In the last few years, a view that subclinical endocrine disorders represent milder forms of the clinically overt disease has emerged. Accordingly, it has been proposed that compensated hypogonadism represents a genuine clinical subset of late-onset hypogonadism.Aim.
The aim of the present study is to investigate the associations of compensated hypogonadism with particular clinical and psychological characteristics of male subjects complaining of sexual dysfunction.Methods.
After excluding documented genetic causes of hypogonadism, an unselected consecutive series of 4,173 patients consulting our unit for sexual dysfunction was studied. Compensated hypogonadism was identified according to the European Male Ageing study criteria: total testosterone ≥10.5 nmol/L and luteinizing hormone >9.4 U/L.Main Outcome Measures.
Several hormonal, biochemical, and instrumental (penile Doppler ultrasound) parameters were studied, along with results of the Structured Interview on Erectile Dysfunction (SIEDY) and ANDROTEST.Results.
One hundred seventy (4.1%) subjects had compensated hypogonadism, whereas 827 (19.8%) had overt hypogonadism. After adjustment for confounding factors, no specific sexual symptoms were associated with compensated hypogonadism. However, compensated hypogonadism individuals more often reported psychiatric symptoms, as detected by Middlesex Hospital Questionnaire score, when compared with both eugonadal and overt hypogonadal subjects (adjusted odds ratios = 1.018 [1.005;1.031] and 1.014 [1.001;1.028], respectively; both P < 0.005). In addition, subjects with compensated or overt hypogonadism had an increased predicted risk of cardiovascular events (as assessed by Progetto Cuore risk algorithm) when compared with eugonadal individuals. Accordingly, mortality related to major adverse cardiovascular events (MACEs), but not MACE incidence, was significantly higher in subjects with both compensated and overt hypogonadism when compared with eugonadal subjects.Conclusions.

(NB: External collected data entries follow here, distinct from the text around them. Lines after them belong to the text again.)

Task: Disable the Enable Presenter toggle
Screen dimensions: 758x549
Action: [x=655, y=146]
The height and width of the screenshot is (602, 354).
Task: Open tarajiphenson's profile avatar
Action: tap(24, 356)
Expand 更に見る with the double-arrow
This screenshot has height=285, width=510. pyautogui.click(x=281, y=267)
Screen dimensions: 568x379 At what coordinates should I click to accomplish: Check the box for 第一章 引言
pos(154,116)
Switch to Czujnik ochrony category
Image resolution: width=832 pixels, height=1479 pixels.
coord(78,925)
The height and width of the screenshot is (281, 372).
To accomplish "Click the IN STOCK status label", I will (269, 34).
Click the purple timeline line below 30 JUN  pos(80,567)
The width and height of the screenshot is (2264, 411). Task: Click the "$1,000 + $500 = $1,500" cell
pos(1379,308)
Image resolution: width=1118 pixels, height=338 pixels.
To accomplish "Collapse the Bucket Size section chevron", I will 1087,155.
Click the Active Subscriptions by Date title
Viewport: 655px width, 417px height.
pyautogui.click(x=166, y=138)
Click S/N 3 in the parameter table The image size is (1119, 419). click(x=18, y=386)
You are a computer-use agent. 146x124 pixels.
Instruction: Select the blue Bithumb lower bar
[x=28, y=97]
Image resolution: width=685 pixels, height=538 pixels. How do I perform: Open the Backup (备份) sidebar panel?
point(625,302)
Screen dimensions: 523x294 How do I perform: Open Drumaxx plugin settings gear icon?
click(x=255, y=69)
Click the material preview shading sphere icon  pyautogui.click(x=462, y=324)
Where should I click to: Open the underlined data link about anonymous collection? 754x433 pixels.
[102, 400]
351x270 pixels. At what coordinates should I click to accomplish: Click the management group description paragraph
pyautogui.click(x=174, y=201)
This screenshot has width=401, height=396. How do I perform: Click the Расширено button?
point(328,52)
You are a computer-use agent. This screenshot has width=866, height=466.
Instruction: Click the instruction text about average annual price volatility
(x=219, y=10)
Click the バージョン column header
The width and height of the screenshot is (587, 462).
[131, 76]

The present data do not support the concept that compensated (subclinical) hypogonadism represents a new clinical entity. The possibility that subclinical hypogonadism could be a normal response of the hypothalamus–pituitary–testis axis to somatic illness should be considered. Further studies are urgently needed to clarify this latter point. Corona G, Maseroli E, Rastrelli G, Sforza A, Forti G, Mannucci E, and Maggi M. Characteristics of compensated hypogonadism in patients with sexual dysfunction. J Sex Med 2014;11:1823–1834.